(Extracted entries Opens)

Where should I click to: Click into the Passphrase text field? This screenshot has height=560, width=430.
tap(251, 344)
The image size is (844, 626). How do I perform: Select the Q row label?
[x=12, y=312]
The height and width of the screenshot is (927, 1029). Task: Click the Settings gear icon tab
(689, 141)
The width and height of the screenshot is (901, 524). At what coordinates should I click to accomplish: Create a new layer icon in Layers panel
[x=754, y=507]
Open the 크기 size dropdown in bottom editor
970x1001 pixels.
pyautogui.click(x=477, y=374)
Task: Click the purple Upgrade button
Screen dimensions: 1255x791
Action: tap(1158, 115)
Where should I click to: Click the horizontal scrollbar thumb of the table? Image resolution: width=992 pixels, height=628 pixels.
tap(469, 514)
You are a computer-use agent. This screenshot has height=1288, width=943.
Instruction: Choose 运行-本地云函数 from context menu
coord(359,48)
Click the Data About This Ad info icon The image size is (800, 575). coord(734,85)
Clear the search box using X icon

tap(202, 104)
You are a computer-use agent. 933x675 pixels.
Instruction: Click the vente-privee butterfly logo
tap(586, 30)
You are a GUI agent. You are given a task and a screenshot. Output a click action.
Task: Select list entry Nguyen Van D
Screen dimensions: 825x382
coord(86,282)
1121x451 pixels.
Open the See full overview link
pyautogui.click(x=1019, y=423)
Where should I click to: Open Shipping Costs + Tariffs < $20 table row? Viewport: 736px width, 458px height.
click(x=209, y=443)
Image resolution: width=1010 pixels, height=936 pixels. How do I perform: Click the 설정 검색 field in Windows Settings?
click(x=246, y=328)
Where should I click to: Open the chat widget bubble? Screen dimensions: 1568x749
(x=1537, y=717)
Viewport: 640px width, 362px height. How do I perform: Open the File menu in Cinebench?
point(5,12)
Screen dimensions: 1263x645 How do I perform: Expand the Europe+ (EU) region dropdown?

(Extracted entries Closes)

▸ **Task statement**
Taking the records above as input, show every line in which the word "agent" is present.

▸ **Finished exercise**
You are a computer-use agent. This screenshot has height=1288, width=943.
You are a computer-use agent. 933x675 pixels.
You are a GUI agent. You are given a task and a screenshot. Output a click action.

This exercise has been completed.